De reden om naar aanknopingspunten te zoeken is dus om een negatief klimaat van haat en geweld tegen te gaan die voortkomen uit een vorm van vijandsdenken. Dat vijandsdenken is niet nodig, uit het WRR onderzoek blijkt dat er genoeg aanknopingspunten zijn binnen Islamitisch activisme om democratisering te stimuleren met behulp van insluiting in plaats van uitsluiting van moslims.
Wesley van de Berg betwijfelt of de hervormingen in de moslimwereld (in Nederland) snel genoeg gaan. Van de Berg is van mening dat moslims in Nederland, die in overgrote meerderheid Soennitisch zijn, een historische trend zullen volgen waarin schriftgeleerden met hun koranuitleg een dominante wetbepalende rol zullen spelen. Ten tweede verwacht hij dat de soennitische moslims door de schriftgeleerden te volgen, wetenschappelijke ontwikkeling zullen laten stagneren – “een ontwikkeling die welvaart, welzijn en de democratische rechtsstaat in het westen bevorderde”.
Waarop zijn deze verwachtingen van Van de Berg gebaseerd, voor de Nederlandse samenleving? Zijn er al duidelijke tekenen te zien die in die richting gaan? Ik zie eigenlijk geen van deze tekenen. De kans dat er een dominante wetbepalende rol komt voor invoering van een Islamitische wetgeving in Nederland (in plaats van Nederlandse wetgeving) is heel klein. Moslims vormen een minderheid in Nederland en dat zal nog heel lang zo blijven. De gevestigde orde van Nederlanders zal nooit accepteren dat zij aan de kant worden gezet. En dat Soennitische moslims in Nederland wetenschappelijke ontwikkeling zouden tegenhouden lijkt me ook zeer onwaarschijnlijk. Het lijkt erop dat Van de Berg de Soenitische leer als intrinsiek strijdig ziet met het respecteren van de democratische rechtsstaat.

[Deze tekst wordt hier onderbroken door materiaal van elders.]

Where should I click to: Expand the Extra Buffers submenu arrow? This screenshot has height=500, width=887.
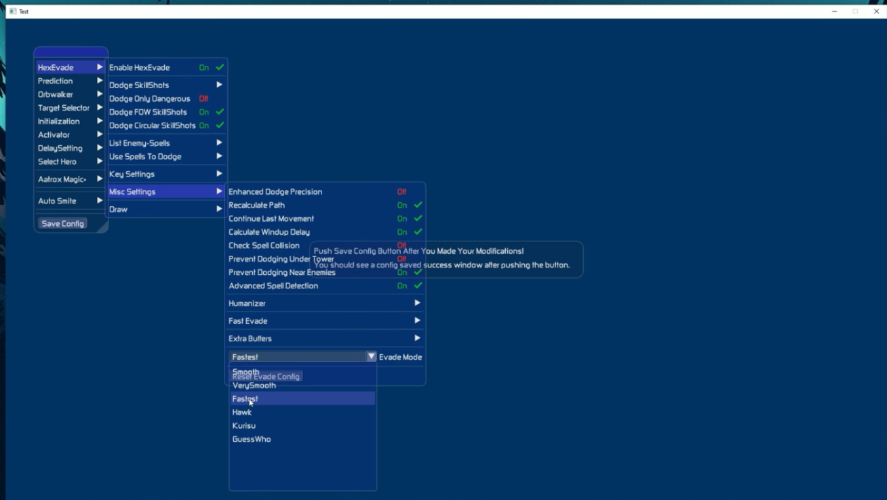(x=417, y=339)
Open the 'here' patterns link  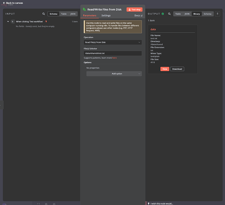coord(115,58)
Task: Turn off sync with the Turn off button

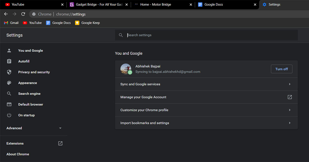Action: [281, 69]
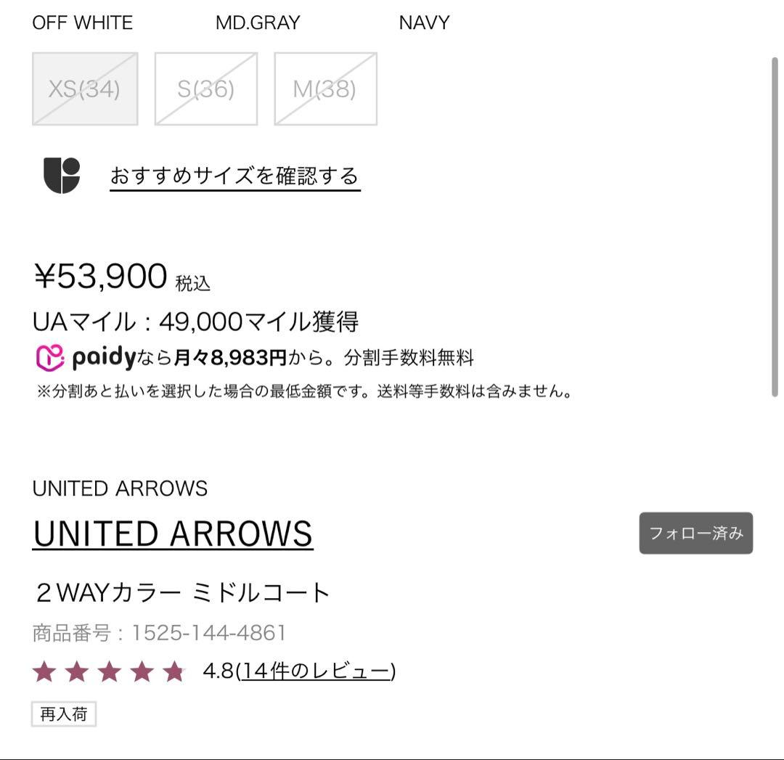The image size is (784, 760).
Task: Select the S(36) size option
Action: 205,89
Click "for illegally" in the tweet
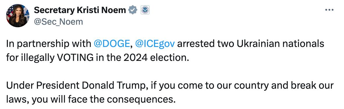This screenshot has height=109, width=344. coord(31,58)
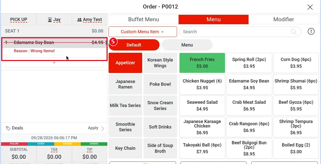Expand Deals with the Apply chevron
This screenshot has width=321, height=164.
102,129
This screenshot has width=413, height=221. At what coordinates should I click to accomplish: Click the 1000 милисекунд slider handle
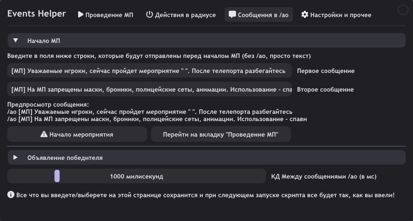tap(57, 176)
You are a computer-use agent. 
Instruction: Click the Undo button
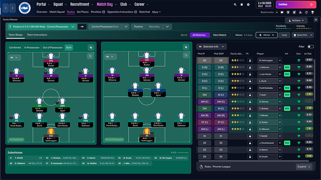click(284, 35)
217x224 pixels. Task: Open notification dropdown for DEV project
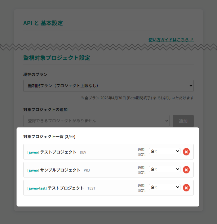[x=164, y=151]
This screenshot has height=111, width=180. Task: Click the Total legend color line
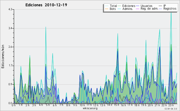pos(107,6)
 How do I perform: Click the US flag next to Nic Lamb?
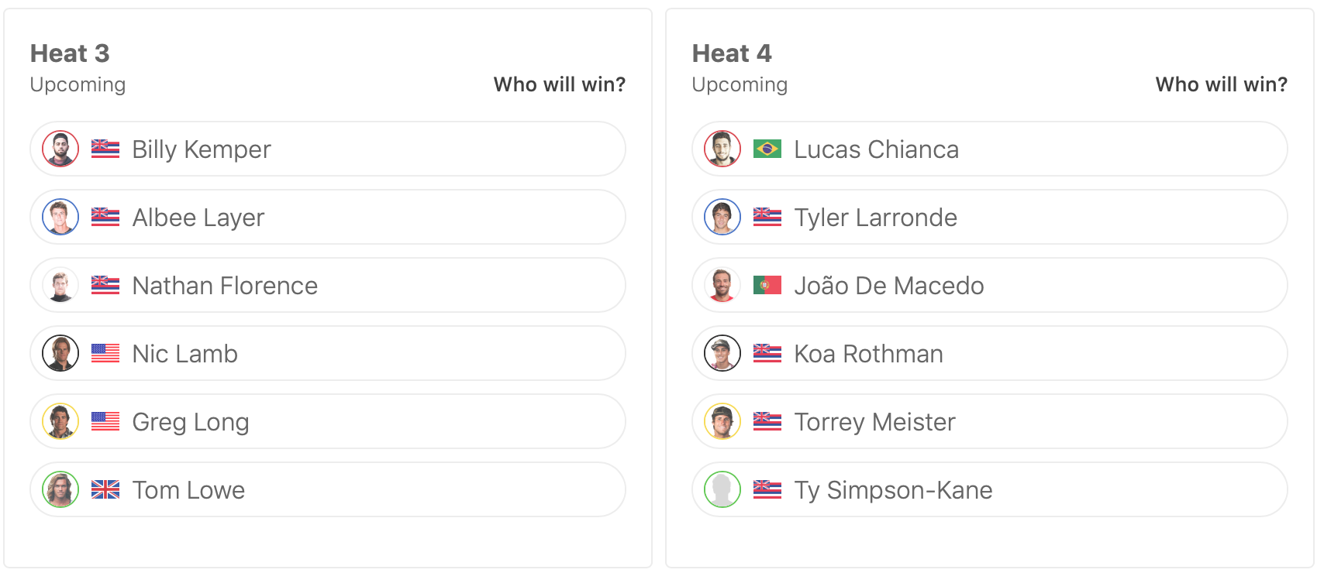point(105,353)
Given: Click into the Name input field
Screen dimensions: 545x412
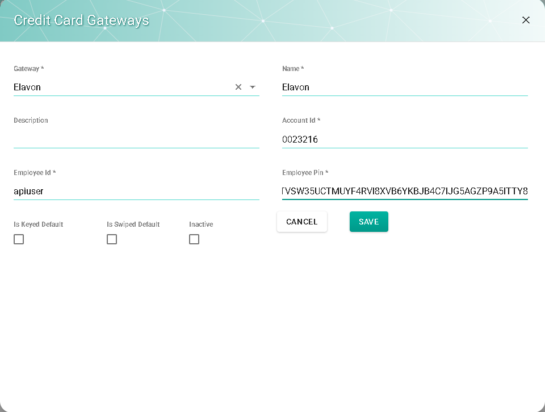Looking at the screenshot, I should point(404,87).
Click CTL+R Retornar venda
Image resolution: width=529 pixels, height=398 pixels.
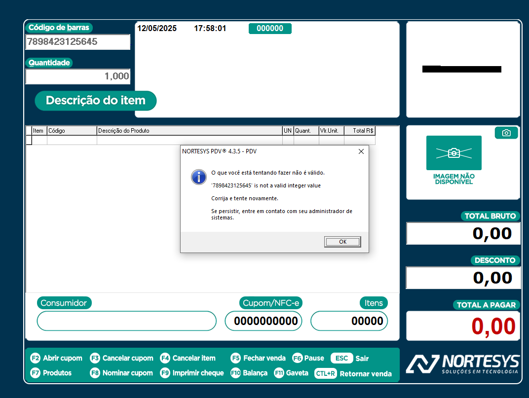point(353,374)
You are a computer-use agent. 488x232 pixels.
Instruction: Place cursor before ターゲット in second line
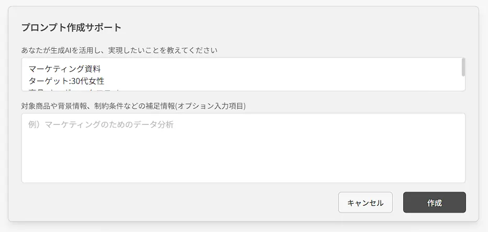coord(29,81)
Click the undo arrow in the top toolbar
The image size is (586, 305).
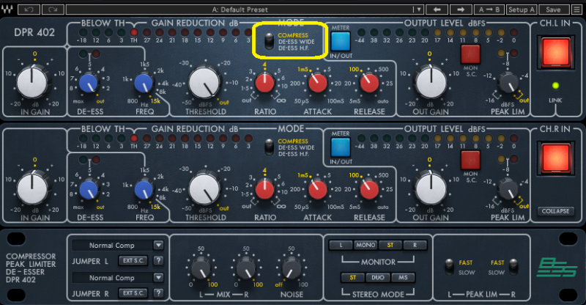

In zijn artikel “Kunnen Arabieren, democratie en islam door één deur?” bestrijdt Maurits Berger deze stelling. Hij betoogt dat de Islam zich niet slecht verhoudt tot het begrip democratie. Er zijn een aantal andere redenen te noemen waarom het in veel Arabische staten met de democratie vaak niet zo goed gesteld is – Berger noemt als redenen: gebrek aan modernisering, het zijn veelal renteniersstaten, cliëntelisme (patronage), en repressie (door het politie-apparaat). Het gebrek aan democratie zou dan eerder liggen aan de regeringen van de Arabische staten dan aan intrinsieke kenmerken van het islamitische gedachtengoed. Dit blijkt wanneer we het democratische gehalte in Arabische staten vergelijken met het gehalte in andere islamitische landen, zoals Berger zegt: “De aanduiding ‘electorale democratie’ was in 2002 niet van toepassing op enig Arabisch land, maar wel op 14 moslimlanden, waaronder Indonesië, Bangladesh en Turkije (respectievelijk de nummers één, twee en vijf op de lijst van grootste moslimlanden).”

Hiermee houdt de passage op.